• [WHAT THE EXERCISE ASKS] Each entry should be repeated exactly. Its pictures should not be.

• [INFORMATION SUPPLIED]
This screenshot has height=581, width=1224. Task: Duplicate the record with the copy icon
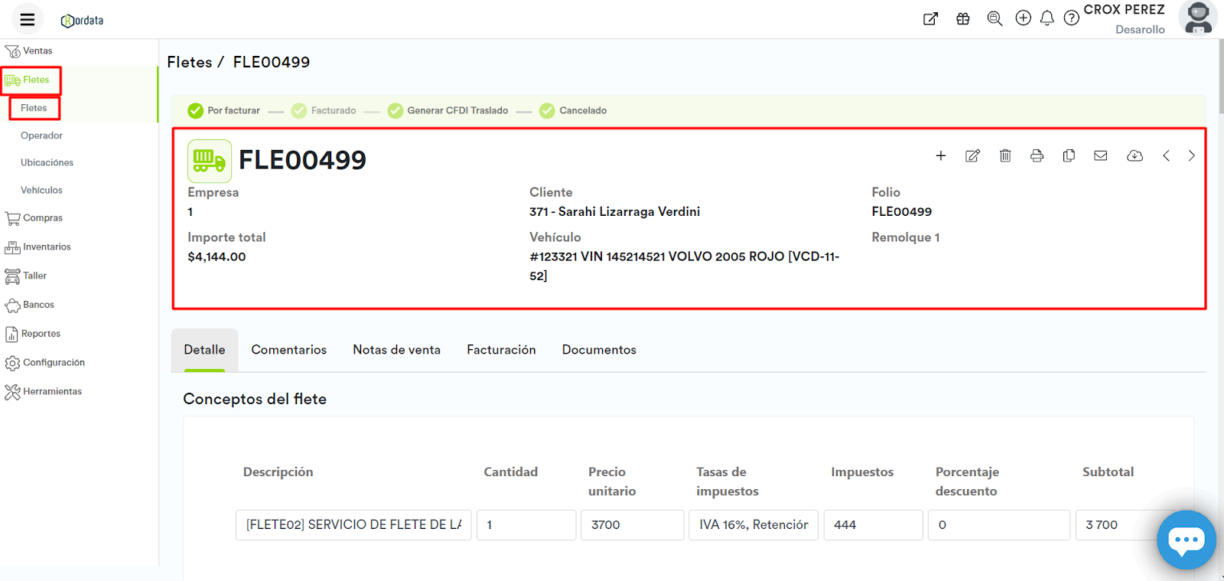1069,156
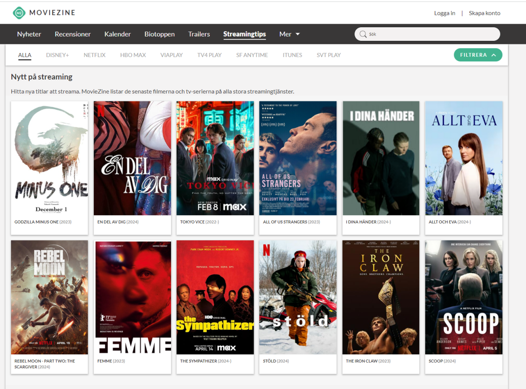Open the Streamingtips menu item
Screen dimensions: 526x389
(244, 34)
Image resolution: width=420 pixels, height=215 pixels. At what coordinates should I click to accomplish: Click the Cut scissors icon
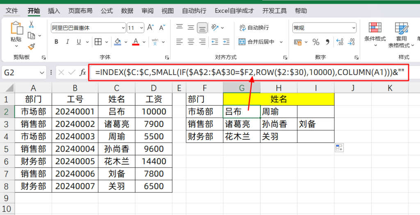[31, 25]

• [RESULT FOR THIS EXERCISE]
This screenshot has height=581, width=1224. Task: Duplicate the record with the copy icon
1069,156
Open the Streamingtips menu item
Screen dimensions: 526x389
(244, 34)
Image resolution: width=420 pixels, height=215 pixels. At what coordinates should I click to accomplish: Click the Cut scissors icon
[31, 25]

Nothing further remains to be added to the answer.